Celeste si presentava sempre così, le sembrava una cosa molto importante.
Tutti, nel vederla passare, scuotevano la testa.
In un pomeriggio di piena estate Celeste attraversò le strade, calda come lo scirocco, si fermò nella piazza del quartiere e disse: «Ho avuto uomini con occhi di vento, di fumo, di ferro e di miele. Ho deciso che voglio un uomo pagano con occhi di fertile fango e lo troverò qui, a Milano. È in questa città che sorge sull’acqua, anche se ne mostra solo le ciglia, e sui canti dei celti che l’hanno creata, che io e lui ci incontreremo».
Srotolò sul selciato una coperta tessuta a mano. Vi aveva rappresentato un lago circondato da alberi nodosi e radici che affondavano in acqua, miriadi di sfumature di foglie e di verde e minuscoli uccelli, rossi e gialli.
«Ecco il mio codice d’amore! Affronterò Milano, avanti e indietro, in cerchi concentrici fino a quando non avrò trovato l’uomo dagli occhi di fango. Ogni volta che passerò di qui vi verrò a trovare e vi racconterò. Tenete pronto del tè!»
Tutti scossero la testa, ma Celeste partì lo stesso.

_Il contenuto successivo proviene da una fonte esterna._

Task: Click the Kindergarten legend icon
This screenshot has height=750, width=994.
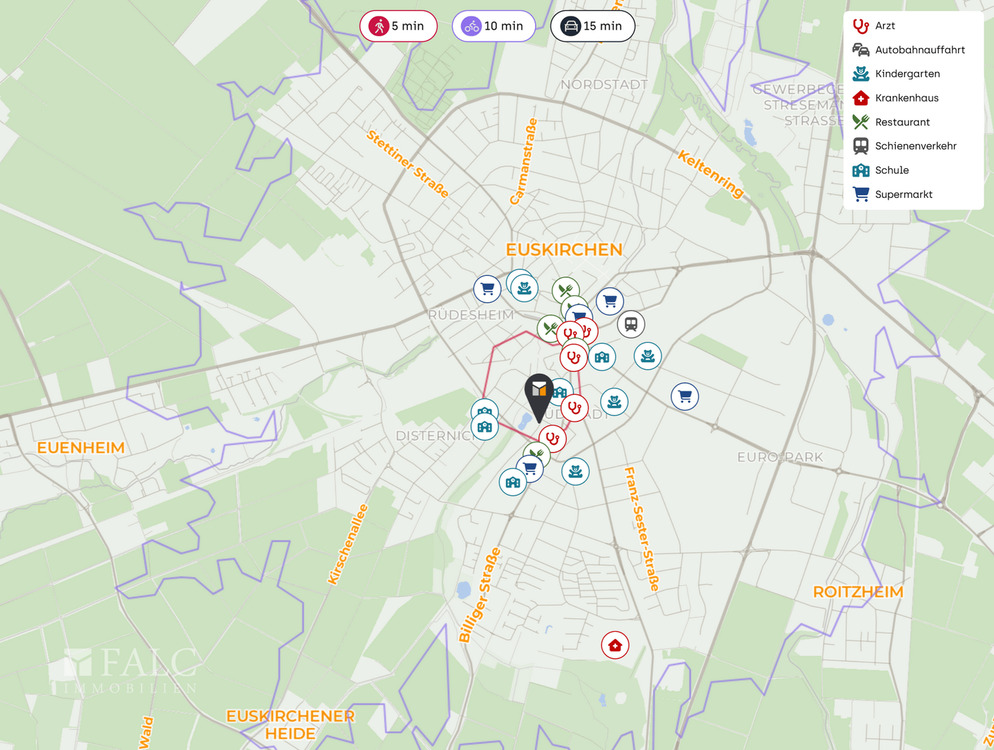Action: (860, 74)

Per un anno esatto nessuno seppe più nulla di lei. Poi, come era partita tornò. Arrivò trascinando la sua lunga coperta, si fermò nella piazza e disse.

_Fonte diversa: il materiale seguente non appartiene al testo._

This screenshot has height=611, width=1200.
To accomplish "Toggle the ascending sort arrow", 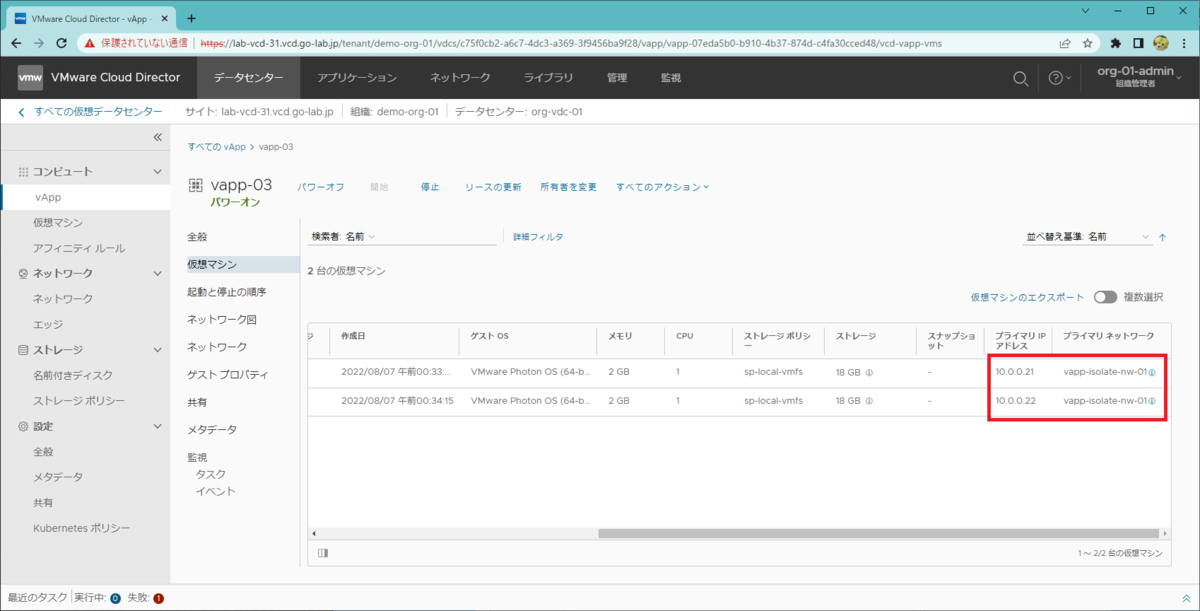I will click(x=1160, y=237).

“Ho incontrato per terra il sogno di un bambino, quasi lo calpestavo. Era così bello! Lo immaginavo già grande, con le mani di suo padre. Avevo tanta voglia di raccoglierlo e così mi sono guardata intorno finché non ho riconosciuto un uomo che potesse andare bene, ma era un uomo di gesso e si sbriciolò in fretta. Il sogno di bambino rimase sull'asfalto. Mi ero sbagliata”.

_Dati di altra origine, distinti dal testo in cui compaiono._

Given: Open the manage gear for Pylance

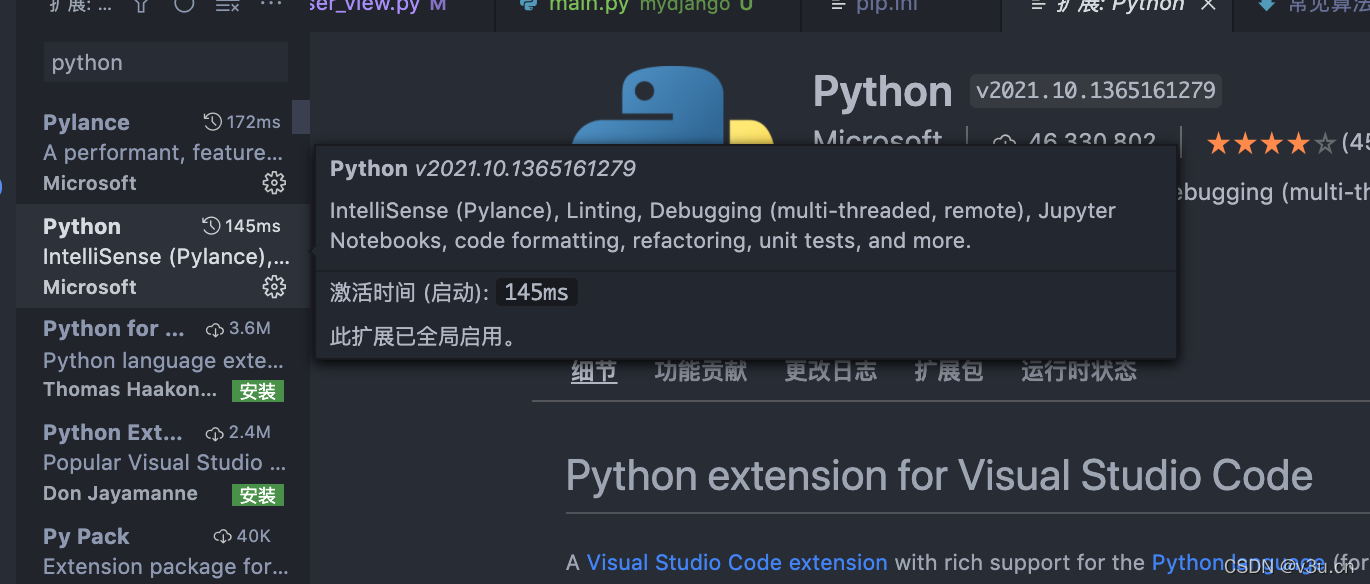Looking at the screenshot, I should [x=274, y=183].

Detto questo, bevve una tazza di tè, poi si girò e ripartì. Mentre tutti la guardarono scuotendo ancora la testa.
Passò un altro anno e Celeste tornò. Sventolava la sua coperta in aria, si appoggiò al platano della piazza e raccontò: «Ho conosciuto un vecchio con gli occhi bianchi di chi ha scalato montagne. Stava fermo ad un angolo di strada appoggiato al suo bastone e osservava. Mi serviva il conforto dell’infanzia. Ma fra le sue braccia non sono cresciuta neanche di un centimetro. Mi sono sbagliata ancora”.
Detto questo, bevve una tazza di tè, poi si girò e ripartì. Mentre tutti la guardarono scuotendo ancora la testa.
Passarono due anni e Celeste tornò. Questa volta la sua coperta la avvolgeva da capo a piedi, completamente. Si raggomitolò sulla panchina della piazza e disse: «Ho incontrato un uomo. Mi ha chiesto la mia coperta. Ho risposto che era mia e non l’avrebbe scaldato. Ognuno ha la sua coperta. Mi ha mostrato un cubo che teneva fra le mani, era trasparente e pieno di un fumo denso e nero. Mi ha strappato la coperta dalle mani e per tanto tempo non me l’ha restituita. Era un uomo dagli occhi d’amianto. Mi sono sbagliata anche questa volta».
Detto questo, bevve due tazze di tè, poi si girò e ripartì. Mentre tutti la guardarono scuotendo ancora e ancora la testa.
Passarono altri tre, quattro, cinque, sei, dieci anni e Celeste non tornò più.
Poi, un giorno mi arrivò un pacco. Dentro c’erano una lettera, la coperta di Celeste e una fotografia che la ritraeva con un uomo. Rimasi stupita, aveva veramente gli occhi di fertile fango. Sulla lettera c’era scritto, “Ci ho messo tanto, ma l’ho trovato. Sono diventata una donna quercia, alta e con le braccia rivolte al cielo”.
Scesi, camminai per le strade mostrando a tutti la coperta e mi diressi alla piazza, seguita da un corteo silenzioso. Stesi la coperta sulla panchina, appesi la lettera e la foto al platano della piazza. Tutti si avvicinarono e si fermarono a guardare. Nessuno scosse la testa.